FRAGMENT —
/---

Politica met moedergevoel
Onder haar leiding moet de SP dertig zetels halen én in het kabinet komen. Maar in welke coalitie past haar partij? „Voor een deel van de medisch-ethische paragraaf in dit coalitieakkoord zou ik getekend kunnen hebben”, zegt de nieuwe SP-fractievoorzitter Kant.
Lange tijd gold zij als een van de kroonpretendenten in de SP. Toen Marijnissen terugtrad, bleek Agnes Kant de enige die zich daadwerkelijk kandidaat stelde. Sinds haar verkiezing telt de Kamer een recordaantal van vijf vrouwelijke fractieleiders.Blij dat u het geworden bent?
„Zeker. En ook een beetje trots.”
Omdat u als vrouw aan de top bent gekomen?

\---

UIT TE VOEREN OPDRACHTEN —
1. Zet deze zin uit het fragment om in het Engels: „Toen Marijnissen terugtrad, bleek Agnes Kant de enige die zich daadwerkelijk kandidaat stelde.”
2. Hoeveel zetels moet de SP volgens het fragment onder leiding van Kant halen?
Het materiaal dat hierna komt, staat los van het fragment.

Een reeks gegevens
/---

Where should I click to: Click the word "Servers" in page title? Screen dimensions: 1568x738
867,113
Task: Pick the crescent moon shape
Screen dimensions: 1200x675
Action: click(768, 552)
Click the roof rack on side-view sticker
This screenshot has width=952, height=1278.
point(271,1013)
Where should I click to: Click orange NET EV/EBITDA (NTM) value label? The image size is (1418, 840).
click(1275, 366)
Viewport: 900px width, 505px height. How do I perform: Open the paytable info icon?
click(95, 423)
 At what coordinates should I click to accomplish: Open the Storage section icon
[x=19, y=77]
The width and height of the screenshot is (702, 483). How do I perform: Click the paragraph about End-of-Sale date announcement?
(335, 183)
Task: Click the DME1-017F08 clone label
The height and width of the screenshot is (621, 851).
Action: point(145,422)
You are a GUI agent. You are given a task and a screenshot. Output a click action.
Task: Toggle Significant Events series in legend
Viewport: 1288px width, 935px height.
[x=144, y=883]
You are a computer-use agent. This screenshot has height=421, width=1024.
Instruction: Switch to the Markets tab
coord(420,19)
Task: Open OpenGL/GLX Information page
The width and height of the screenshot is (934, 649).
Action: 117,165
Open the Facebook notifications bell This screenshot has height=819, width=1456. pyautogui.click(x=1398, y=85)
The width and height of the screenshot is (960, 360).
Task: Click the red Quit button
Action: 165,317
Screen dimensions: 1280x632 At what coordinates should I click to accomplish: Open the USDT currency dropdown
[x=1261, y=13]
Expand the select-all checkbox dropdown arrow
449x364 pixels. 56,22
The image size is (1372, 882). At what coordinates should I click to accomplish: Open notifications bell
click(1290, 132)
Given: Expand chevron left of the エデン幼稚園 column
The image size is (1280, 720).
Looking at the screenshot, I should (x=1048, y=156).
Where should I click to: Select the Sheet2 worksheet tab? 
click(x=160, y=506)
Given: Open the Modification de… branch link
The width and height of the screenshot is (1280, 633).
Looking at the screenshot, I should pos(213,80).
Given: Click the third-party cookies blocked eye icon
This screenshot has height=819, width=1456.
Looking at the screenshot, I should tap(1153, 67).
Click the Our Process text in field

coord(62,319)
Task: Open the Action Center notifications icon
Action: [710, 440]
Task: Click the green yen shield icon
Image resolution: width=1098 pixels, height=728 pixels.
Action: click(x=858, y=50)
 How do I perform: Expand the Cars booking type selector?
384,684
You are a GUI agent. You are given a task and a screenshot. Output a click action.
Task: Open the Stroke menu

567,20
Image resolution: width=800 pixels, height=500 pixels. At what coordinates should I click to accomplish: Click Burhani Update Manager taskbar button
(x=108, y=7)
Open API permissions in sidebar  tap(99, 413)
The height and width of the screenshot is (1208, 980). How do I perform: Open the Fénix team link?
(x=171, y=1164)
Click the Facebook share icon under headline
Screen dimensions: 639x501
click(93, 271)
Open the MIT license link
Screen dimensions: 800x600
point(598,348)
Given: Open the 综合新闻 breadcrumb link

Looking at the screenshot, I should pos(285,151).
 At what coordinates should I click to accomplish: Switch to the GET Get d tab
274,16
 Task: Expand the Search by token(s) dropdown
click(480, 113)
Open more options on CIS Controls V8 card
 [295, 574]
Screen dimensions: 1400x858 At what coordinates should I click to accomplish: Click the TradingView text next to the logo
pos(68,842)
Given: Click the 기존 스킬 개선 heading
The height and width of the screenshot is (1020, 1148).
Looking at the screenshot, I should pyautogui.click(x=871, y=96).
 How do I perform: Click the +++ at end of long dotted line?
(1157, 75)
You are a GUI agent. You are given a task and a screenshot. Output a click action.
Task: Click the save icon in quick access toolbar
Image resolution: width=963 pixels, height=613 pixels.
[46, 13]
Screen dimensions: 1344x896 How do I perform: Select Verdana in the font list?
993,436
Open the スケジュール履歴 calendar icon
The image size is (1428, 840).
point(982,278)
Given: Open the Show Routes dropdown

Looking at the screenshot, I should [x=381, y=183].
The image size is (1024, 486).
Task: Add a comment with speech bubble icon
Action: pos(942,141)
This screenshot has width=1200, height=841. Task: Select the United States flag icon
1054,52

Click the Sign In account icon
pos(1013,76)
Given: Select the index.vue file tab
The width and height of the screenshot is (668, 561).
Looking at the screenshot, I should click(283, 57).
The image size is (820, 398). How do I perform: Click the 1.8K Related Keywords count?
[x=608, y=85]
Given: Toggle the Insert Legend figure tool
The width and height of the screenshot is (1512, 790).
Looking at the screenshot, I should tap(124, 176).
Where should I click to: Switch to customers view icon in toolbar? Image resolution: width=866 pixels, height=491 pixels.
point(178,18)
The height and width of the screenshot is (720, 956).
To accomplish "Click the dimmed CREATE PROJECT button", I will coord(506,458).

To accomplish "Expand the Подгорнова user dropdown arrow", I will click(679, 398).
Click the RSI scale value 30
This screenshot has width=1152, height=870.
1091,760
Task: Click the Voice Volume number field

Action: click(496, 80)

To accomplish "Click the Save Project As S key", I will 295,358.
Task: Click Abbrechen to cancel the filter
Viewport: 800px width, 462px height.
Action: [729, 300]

\---

ANTWOORDEN BIJ OPDRACHTEN —
1. When Marijnissen stepped down, Agnes Kant turned out to be the only one who actually put herself forward as a candidate.

2. Dertig zetels.